▶ [DATASET RECORDS]:

◇ ◇ ◇ ◇ ◇

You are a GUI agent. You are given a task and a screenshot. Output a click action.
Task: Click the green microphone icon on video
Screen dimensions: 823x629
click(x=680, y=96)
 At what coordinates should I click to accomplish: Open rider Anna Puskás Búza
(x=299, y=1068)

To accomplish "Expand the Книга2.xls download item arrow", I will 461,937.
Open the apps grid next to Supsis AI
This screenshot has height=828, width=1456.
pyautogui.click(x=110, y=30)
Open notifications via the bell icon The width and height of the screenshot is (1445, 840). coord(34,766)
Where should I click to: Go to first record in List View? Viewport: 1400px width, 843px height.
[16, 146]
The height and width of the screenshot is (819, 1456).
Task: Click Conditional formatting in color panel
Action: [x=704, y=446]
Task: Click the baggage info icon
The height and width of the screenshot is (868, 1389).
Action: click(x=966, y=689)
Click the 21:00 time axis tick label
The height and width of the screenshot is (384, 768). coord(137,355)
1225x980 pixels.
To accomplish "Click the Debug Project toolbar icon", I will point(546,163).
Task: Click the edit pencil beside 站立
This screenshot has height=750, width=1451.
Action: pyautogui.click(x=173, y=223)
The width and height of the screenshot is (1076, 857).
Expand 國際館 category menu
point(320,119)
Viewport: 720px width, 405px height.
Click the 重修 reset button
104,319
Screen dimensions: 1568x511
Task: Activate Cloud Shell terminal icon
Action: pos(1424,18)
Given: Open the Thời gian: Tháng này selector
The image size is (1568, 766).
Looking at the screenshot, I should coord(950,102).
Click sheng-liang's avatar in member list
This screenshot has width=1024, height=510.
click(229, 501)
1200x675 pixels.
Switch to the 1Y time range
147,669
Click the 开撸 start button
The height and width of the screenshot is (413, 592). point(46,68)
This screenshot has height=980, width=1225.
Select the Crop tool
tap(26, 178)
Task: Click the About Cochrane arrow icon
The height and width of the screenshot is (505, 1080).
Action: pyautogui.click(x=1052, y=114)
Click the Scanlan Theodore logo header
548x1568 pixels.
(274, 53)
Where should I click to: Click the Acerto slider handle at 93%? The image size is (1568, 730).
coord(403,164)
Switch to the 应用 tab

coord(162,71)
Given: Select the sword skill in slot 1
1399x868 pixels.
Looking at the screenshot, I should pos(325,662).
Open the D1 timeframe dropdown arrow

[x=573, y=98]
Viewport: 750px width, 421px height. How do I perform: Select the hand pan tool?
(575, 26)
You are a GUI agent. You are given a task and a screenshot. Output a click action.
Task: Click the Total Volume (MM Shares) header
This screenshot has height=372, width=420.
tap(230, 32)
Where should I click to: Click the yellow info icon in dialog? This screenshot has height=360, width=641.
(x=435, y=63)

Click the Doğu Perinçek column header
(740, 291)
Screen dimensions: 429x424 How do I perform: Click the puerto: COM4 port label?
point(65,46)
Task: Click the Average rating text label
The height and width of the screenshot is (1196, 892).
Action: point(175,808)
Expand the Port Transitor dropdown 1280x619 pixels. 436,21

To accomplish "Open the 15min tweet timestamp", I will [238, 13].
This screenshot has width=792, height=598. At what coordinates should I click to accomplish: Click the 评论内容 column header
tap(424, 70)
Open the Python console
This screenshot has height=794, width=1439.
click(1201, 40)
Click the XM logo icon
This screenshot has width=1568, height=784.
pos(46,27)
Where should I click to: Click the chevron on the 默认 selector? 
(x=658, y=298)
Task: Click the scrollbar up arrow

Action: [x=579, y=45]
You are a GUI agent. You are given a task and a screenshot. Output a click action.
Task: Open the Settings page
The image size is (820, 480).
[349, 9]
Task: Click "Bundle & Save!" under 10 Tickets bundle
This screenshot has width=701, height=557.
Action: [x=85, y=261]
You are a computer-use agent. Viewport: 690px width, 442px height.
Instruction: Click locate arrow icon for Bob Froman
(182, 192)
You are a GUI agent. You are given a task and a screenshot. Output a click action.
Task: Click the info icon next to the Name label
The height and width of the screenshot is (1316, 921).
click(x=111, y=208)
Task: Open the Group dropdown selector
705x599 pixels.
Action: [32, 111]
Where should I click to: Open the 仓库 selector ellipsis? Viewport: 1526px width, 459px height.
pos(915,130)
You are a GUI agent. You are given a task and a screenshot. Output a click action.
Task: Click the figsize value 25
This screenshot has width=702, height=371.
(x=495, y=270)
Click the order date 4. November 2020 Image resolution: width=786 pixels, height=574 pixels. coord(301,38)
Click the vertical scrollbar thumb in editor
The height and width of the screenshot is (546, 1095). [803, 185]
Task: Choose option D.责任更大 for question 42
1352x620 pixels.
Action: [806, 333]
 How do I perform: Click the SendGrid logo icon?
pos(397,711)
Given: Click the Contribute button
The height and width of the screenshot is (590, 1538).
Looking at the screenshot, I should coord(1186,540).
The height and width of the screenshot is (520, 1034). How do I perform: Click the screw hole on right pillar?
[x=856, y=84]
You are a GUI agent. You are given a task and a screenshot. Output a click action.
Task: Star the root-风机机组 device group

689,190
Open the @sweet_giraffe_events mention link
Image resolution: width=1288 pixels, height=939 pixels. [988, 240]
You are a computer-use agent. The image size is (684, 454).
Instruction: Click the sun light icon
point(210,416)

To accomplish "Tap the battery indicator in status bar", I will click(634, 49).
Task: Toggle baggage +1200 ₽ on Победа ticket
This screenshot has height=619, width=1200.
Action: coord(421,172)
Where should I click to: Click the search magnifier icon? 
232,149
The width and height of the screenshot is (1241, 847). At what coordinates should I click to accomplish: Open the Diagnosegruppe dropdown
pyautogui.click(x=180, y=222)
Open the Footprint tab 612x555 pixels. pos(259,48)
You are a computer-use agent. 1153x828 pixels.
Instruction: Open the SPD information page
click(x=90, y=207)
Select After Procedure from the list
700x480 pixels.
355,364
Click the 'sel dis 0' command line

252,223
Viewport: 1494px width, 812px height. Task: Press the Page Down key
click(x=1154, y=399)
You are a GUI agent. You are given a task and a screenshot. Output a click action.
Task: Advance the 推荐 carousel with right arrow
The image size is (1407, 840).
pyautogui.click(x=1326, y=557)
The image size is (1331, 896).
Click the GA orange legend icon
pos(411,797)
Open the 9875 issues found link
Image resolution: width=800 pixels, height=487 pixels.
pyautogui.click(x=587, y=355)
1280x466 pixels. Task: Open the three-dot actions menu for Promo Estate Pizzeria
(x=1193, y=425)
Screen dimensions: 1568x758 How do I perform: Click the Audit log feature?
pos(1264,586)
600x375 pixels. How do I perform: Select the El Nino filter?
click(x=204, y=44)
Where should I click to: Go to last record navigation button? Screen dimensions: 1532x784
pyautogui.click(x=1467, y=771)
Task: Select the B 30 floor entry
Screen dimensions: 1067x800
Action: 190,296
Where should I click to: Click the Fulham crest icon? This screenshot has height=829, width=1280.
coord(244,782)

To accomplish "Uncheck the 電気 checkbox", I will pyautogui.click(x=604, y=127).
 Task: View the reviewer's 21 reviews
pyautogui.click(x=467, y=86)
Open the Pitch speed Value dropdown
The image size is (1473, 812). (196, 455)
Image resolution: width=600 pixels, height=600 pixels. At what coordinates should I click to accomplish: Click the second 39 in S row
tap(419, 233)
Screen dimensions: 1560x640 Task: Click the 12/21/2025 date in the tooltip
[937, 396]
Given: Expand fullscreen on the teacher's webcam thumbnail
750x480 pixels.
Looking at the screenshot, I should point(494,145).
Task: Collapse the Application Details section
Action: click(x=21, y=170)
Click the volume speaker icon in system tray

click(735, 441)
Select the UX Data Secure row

◇ ◇ ◇ ◇ ◇

▶ [TASK REQUIREMENTS]:
Go line by line through the data and copy any that contain "next".

▶ [YOUR RESPONSE]:
Open the apps grid next to Supsis AI
Task: Click the info icon next to the Name label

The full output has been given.